- [SHORT TASK 1]
How would you render the sentence "Always stick to the woods for protection." from the game strategy text in Spanish?

- [EXTRACT TO READ]
Here's a strategy that worked pretty well for me. One thing I've noticed about this game is that at the higher levels (Nobel and above) you really need a specific strategy to beat the game, at least if you are as poor a player as I am. I have never once been able to keep up with the AI in terms of research, and by about half-way through I am too far behind the AI players to keep up. When they get gunpowder, you either need to have gunpowder or overwhelming force. Fortunately, overwhelming force seems to work VERY well against the AI, as they tend to not move a lot of troops around to reinforce their borders, unless you are hovering right on their border.
Anyway, this is my strategy. Start as rome. I did it on a small map, this might not work as well on a big one. Build your first city, and immediately build a worker if its 8 to build, or a warrior if 15. Then build the other one next. Send your first warrior around to explore *manually*. Always stick to the woods for protection. If possible, allow a few wolves to attack you in the woods to build up your XP. If not possible, allow lions. After a couple battles, up the character with the woodsman skills (extra defense in woods and jungles). The second bump will give you enhanced movement which helps you scout. You need to scout a good 10-15 squares around your home city.
In terms of research, immediately research straight to iron working. Its only 2 techs to get the praetorian, which is a strength 8 melee unit. The key to this strategy is boatloads of praetorians. Once you get iron working, research the wheel so you can get roads.

- [ITEMS]

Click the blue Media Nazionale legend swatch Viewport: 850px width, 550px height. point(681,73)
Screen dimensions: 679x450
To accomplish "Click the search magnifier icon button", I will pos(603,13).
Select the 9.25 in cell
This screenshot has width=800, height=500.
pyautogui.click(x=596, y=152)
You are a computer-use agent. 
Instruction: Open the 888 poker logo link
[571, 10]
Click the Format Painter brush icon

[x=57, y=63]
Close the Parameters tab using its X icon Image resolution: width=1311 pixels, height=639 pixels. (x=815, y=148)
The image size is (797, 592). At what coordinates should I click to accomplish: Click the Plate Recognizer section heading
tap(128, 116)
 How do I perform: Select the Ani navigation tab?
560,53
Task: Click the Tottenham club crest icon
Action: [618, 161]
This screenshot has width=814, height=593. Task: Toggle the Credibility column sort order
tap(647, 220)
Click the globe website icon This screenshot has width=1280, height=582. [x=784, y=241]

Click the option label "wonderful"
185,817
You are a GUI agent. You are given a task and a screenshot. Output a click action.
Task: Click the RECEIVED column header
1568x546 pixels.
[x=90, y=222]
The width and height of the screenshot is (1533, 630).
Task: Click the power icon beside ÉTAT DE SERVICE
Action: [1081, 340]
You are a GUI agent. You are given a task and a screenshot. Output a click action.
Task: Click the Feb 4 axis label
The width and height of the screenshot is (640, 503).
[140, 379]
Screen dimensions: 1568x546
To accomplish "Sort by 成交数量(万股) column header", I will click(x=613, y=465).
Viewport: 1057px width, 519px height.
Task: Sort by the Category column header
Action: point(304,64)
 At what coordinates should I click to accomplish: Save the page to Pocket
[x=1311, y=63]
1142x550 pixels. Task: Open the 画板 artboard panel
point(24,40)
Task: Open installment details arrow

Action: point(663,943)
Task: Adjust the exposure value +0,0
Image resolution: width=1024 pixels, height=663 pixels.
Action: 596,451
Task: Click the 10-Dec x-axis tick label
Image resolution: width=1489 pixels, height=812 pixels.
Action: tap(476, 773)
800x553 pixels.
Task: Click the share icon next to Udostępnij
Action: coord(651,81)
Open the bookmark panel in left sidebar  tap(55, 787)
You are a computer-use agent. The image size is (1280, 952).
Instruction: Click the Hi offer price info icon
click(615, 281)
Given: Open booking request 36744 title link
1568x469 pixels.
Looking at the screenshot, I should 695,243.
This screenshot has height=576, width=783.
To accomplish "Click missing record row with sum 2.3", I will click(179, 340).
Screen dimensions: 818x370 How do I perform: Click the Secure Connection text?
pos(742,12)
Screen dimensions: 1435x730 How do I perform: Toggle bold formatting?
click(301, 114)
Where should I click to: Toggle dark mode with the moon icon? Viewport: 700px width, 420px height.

- [SHORT TASK 2]
Can you reproduce the part of the entries that opens with the line containing "1142x550 pixels. Task: Open" and continues through the end of the entries?

- [EXERCISE OUTPUT 1]
Quédate siempre en el bosque para protegerte.

- [EXERCISE OUTPUT 2]
1142x550 pixels. Task: Open the 画板 artboard panel
point(24,40)
Task: Open installment details arrow

Action: point(663,943)
Task: Adjust the exposure value +0,0
Image resolution: width=1024 pixels, height=663 pixels.
Action: 596,451
Task: Click the 10-Dec x-axis tick label
Image resolution: width=1489 pixels, height=812 pixels.
Action: tap(476, 773)
800x553 pixels.
Task: Click the share icon next to Udostępnij
Action: coord(651,81)
Open the bookmark panel in left sidebar  tap(55, 787)
You are a computer-use agent. The image size is (1280, 952).
Instruction: Click the Hi offer price info icon
click(615, 281)
Given: Open booking request 36744 title link
1568x469 pixels.
Looking at the screenshot, I should 695,243.
This screenshot has height=576, width=783.
To accomplish "Click missing record row with sum 2.3", I will click(179, 340).
Screen dimensions: 818x370 How do I perform: Click the Secure Connection text?
pos(742,12)
Screen dimensions: 1435x730 How do I perform: Toggle bold formatting?
click(301, 114)
Where should I click to: Toggle dark mode with the moon icon? Viewport: 700px width, 420px height.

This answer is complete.